◆ **Extracted text**:
○ ○ ○ ○ ○ ○ ○

Sad news today, as the prolific Italian composer, Ennio Morricone, has passed away at the age of 91. The Oscar-winning musician, who, during his career has scored more than 400 movies and television shows, died on Monday the 6th of July at the Campus Bio-Medico in Rome. His death comes a week after suffering a fall in which he broke his femur, with his passing was confirmed by his lawyer, Giorgio Assumma.

Born in 1928, Morricone began his career as a trumpet player before turning to film composition in 1961, with the composer going on to create music for more than 70 award-winning movies. Morricone is renowned for scoring the spaghetti Westerns of legendary director Sergio Leone, and as a result, has become synonymous with the Western genre.

"The music is indispensable, because my films could practically be silent movies, the dialogue counts for relatively little, and so the music underlines actions and feelings more than the dialogue," Leone, who died in 1989, once said of Morricone's importance. "I've had him write the music before shooting, really as a part of the screenplay itself."

Morricone, whose father, Mario, was a trumpet player, began writing music at age 6. He would first meet Leone in elementary school, though the two would not meet again for more than two decades. The pair would go on to create several masterpieces of the genre, with Morricone scoring the likes of A Fistful of Dollars (1964), For a Few Dollars More (1965), The Good, the Bad and the Ugly (1966) (all of which also star Clint Eastwood), as well as Once Upon a Time in the West (1968) and Duck, You Sucker (1971).

Whilst the "spaghetti Western" remains Morricone's most-recognized works, the composer himself did not approve the term and noted that his work in that genre represented just a fraction of his career. A quick look at Morricone's body of work makes this clear, as the brilliant composer's back catalog includes collaborations with other notable directors on such as classic movies as, Gillo Pontecorvo in 1966's The Battle of Algiers, Don Siegel in 1970's Two Mules for Sister Sara, Bernardo Bertolucci in 1976's 1900, John Boorman in 1977's Exorcist II: The Heretic, Edouard Molinaro in 1978's La Cage aux Folles, John Carpenter in 1982's The Thing, William Friedkin in 1987's Rampage, Brian De Palma in 1987's The Untouchables, Pedro Almodovar in 1989's Tie Me Up! Tie Me Down!, Franco Zeffirelli in 1990's Hamlet, Wolfgang Petersen in 1993's In the Line of Fire, Mike Nichols in 1994's Wolf and Warren Beatty in 1998's Bulworth.

In recent years, Morricone returned to the Western genre, scoring Quentin Tarantino's The Hateful Eight back in 2015. His haunting, inventive score would win him his first Oscar, with the composer having been nominated several times before for his original scores for Terrence Malick's Days of Heaven (1978), Roland Joffe's The Mission (1986), Brian De Palma's The Untouchables (1987), Barry Levinson's Bugsy (1991) and Giuseppe Tornatore's Malena (2000). May the maestro rest in peace. This sad news comes to us from The Hollywood Reporter.

○ ○ ○ ○ ○ ○ ○

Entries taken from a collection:
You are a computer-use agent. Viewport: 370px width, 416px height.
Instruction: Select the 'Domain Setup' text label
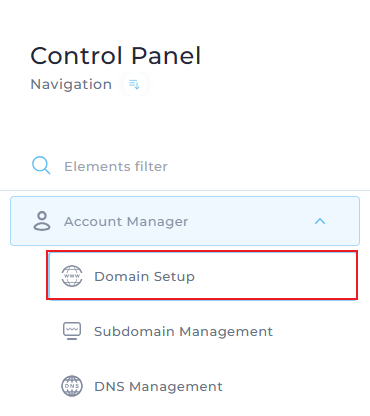point(144,277)
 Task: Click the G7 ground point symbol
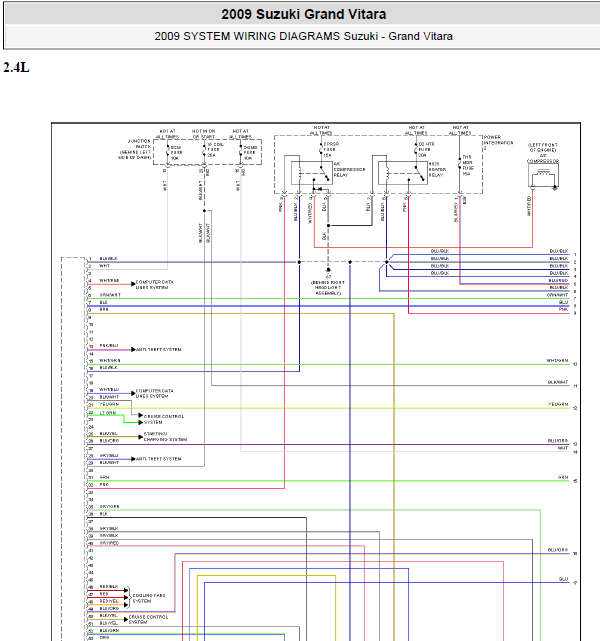(x=328, y=270)
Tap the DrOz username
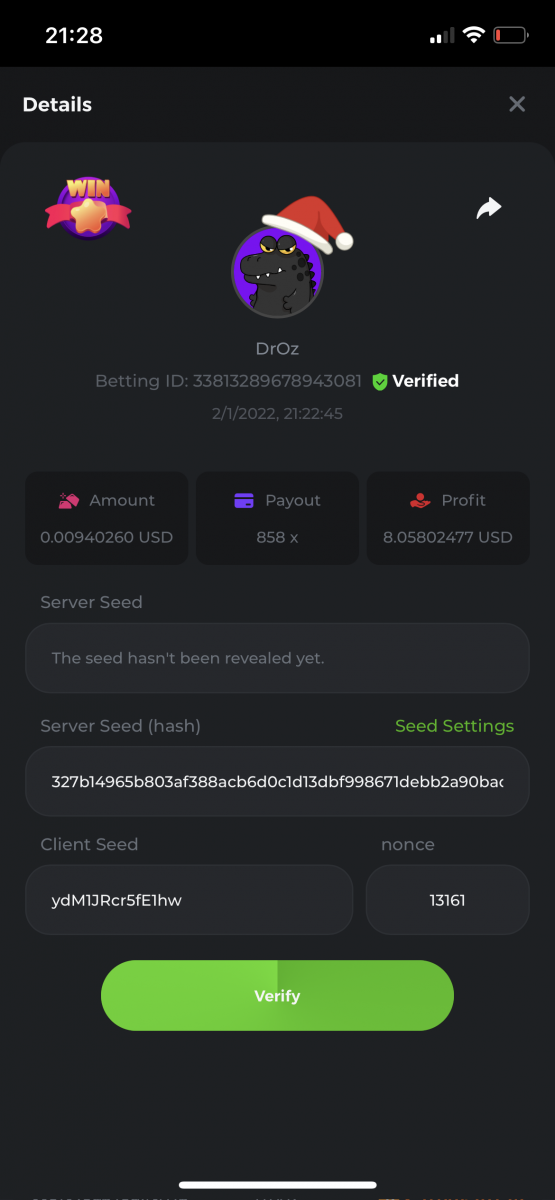Viewport: 555px width, 1200px height. point(277,349)
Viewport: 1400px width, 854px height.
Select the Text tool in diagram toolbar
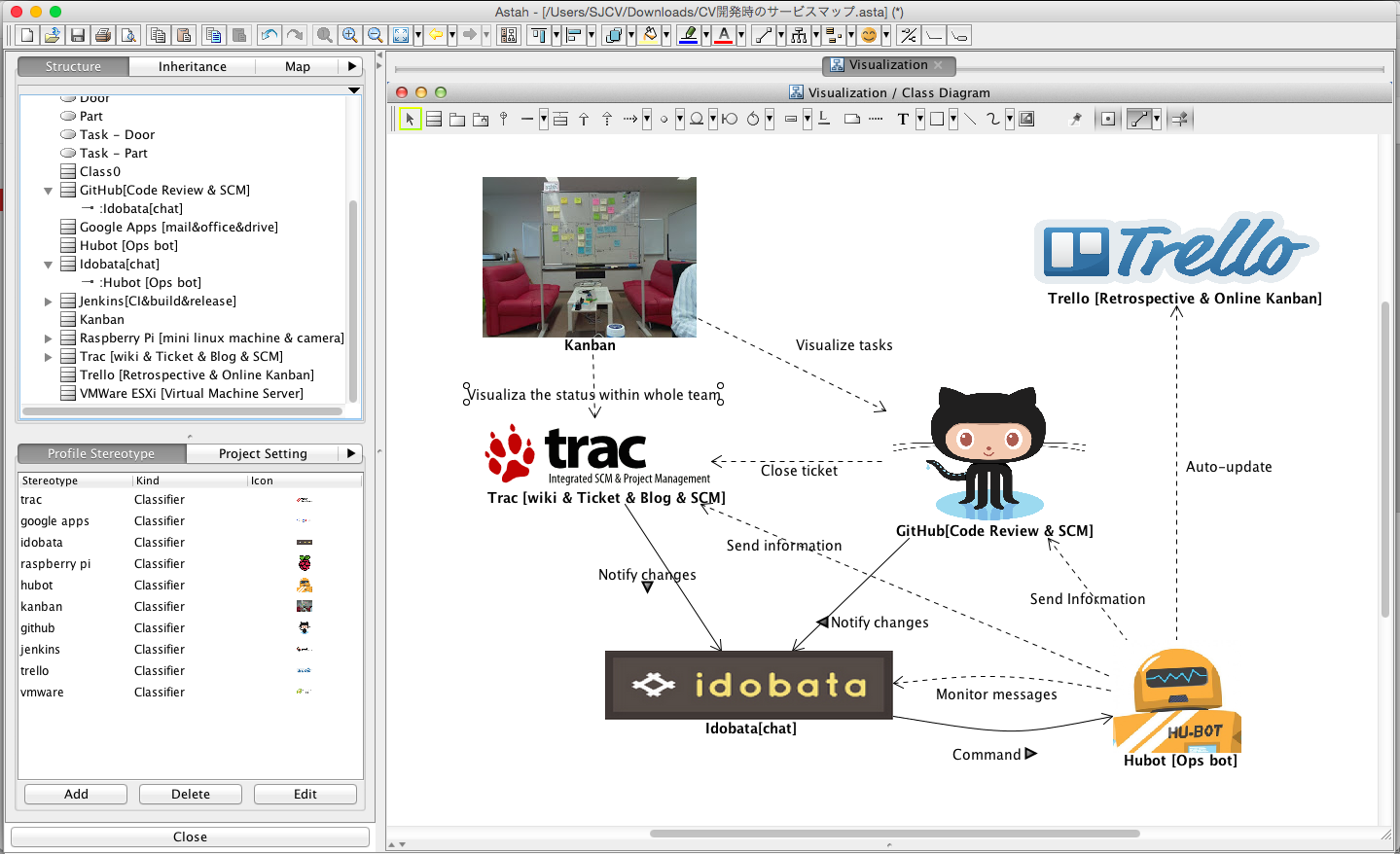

○ ○ ○ ○ ○ ○ ○

◆ **Exercise directions**: Before his Oscar win for The Hateful Eight, which scores earned Morricone nominations, according to the article on Ennio Morricone's death?

◆ **Response below**:
- Days of Heaven (1978)
- The Mission (1986)
- The Untouchables (1987)
- Bugsy (1991)
- Malena (2000)